*What needs to be done*: In your reply, write out each entry exactly as given.

Items from a dataset:
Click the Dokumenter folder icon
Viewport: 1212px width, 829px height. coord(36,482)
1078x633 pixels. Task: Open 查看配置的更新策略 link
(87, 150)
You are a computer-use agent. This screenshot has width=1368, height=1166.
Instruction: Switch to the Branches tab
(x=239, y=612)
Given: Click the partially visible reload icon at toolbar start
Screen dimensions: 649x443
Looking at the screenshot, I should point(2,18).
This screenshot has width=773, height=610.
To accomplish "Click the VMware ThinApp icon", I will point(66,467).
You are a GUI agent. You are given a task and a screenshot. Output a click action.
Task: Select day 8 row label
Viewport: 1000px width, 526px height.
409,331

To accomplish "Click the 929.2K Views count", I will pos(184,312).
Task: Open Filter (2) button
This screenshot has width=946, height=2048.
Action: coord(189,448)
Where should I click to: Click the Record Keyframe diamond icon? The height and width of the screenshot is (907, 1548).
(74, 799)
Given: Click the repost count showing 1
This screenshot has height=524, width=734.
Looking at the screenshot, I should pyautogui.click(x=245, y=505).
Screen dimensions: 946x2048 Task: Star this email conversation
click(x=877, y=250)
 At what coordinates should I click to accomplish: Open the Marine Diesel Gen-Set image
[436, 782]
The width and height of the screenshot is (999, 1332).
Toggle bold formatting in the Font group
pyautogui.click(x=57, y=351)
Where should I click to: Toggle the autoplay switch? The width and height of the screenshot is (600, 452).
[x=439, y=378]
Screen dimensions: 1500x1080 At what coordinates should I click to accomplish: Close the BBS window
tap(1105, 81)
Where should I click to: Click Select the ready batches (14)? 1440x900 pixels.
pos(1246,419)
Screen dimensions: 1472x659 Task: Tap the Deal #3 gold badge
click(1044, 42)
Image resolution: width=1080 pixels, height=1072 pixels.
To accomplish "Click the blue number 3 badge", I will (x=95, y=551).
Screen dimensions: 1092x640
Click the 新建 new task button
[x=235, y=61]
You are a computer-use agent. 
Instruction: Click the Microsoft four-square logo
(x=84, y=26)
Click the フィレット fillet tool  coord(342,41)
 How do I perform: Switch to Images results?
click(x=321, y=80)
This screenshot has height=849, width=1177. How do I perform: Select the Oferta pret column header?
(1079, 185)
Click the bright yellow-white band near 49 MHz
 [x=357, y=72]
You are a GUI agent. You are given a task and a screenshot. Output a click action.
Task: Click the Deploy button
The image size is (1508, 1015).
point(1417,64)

*Answer space*:
Click the Dokumenter folder icon
Viewport: 1212px width, 829px height. coord(36,482)
1078x633 pixels. Task: Open 查看配置的更新策略 link
(87, 150)
You are a computer-use agent. This screenshot has width=1368, height=1166.
Instruction: Switch to the Branches tab
(x=239, y=612)
Given: Click the partially visible reload icon at toolbar start
Screen dimensions: 649x443
Looking at the screenshot, I should point(2,18).
This screenshot has width=773, height=610.
To accomplish "Click the VMware ThinApp icon", I will point(66,467).
You are a GUI agent. You are given a task and a screenshot. Output a click action.
Task: Select day 8 row label
Viewport: 1000px width, 526px height.
409,331

To accomplish "Click the 929.2K Views count", I will pos(184,312).
Task: Open Filter (2) button
This screenshot has width=946, height=2048.
Action: coord(189,448)
Where should I click to: Click the Record Keyframe diamond icon? The height and width of the screenshot is (907, 1548).
(74, 799)
Given: Click the repost count showing 1
This screenshot has height=524, width=734.
Looking at the screenshot, I should pyautogui.click(x=245, y=505).
Screen dimensions: 946x2048 Task: Star this email conversation
click(x=877, y=250)
 At what coordinates should I click to accomplish: Open the Marine Diesel Gen-Set image
[436, 782]
The width and height of the screenshot is (999, 1332).
Toggle bold formatting in the Font group
pyautogui.click(x=57, y=351)
Where should I click to: Toggle the autoplay switch? The width and height of the screenshot is (600, 452).
[x=439, y=378]
Screen dimensions: 1500x1080 At what coordinates should I click to accomplish: Close the BBS window
tap(1105, 81)
Where should I click to: Click Select the ready batches (14)? 1440x900 pixels.
pos(1246,419)
Screen dimensions: 1472x659 Task: Tap the Deal #3 gold badge
click(1044, 42)
Image resolution: width=1080 pixels, height=1072 pixels.
To accomplish "Click the blue number 3 badge", I will (x=95, y=551).
Screen dimensions: 1092x640
Click the 新建 new task button
[x=235, y=61]
You are a computer-use agent. 
Instruction: Click the Microsoft four-square logo
(x=84, y=26)
Click the フィレット fillet tool  coord(342,41)
 How do I perform: Switch to Images results?
click(x=321, y=80)
This screenshot has height=849, width=1177. How do I perform: Select the Oferta pret column header?
(1079, 185)
Click the bright yellow-white band near 49 MHz
 [x=357, y=72]
You are a GUI agent. You are given a task and a screenshot. Output a click action.
Task: Click the Deploy button
The image size is (1508, 1015).
point(1417,64)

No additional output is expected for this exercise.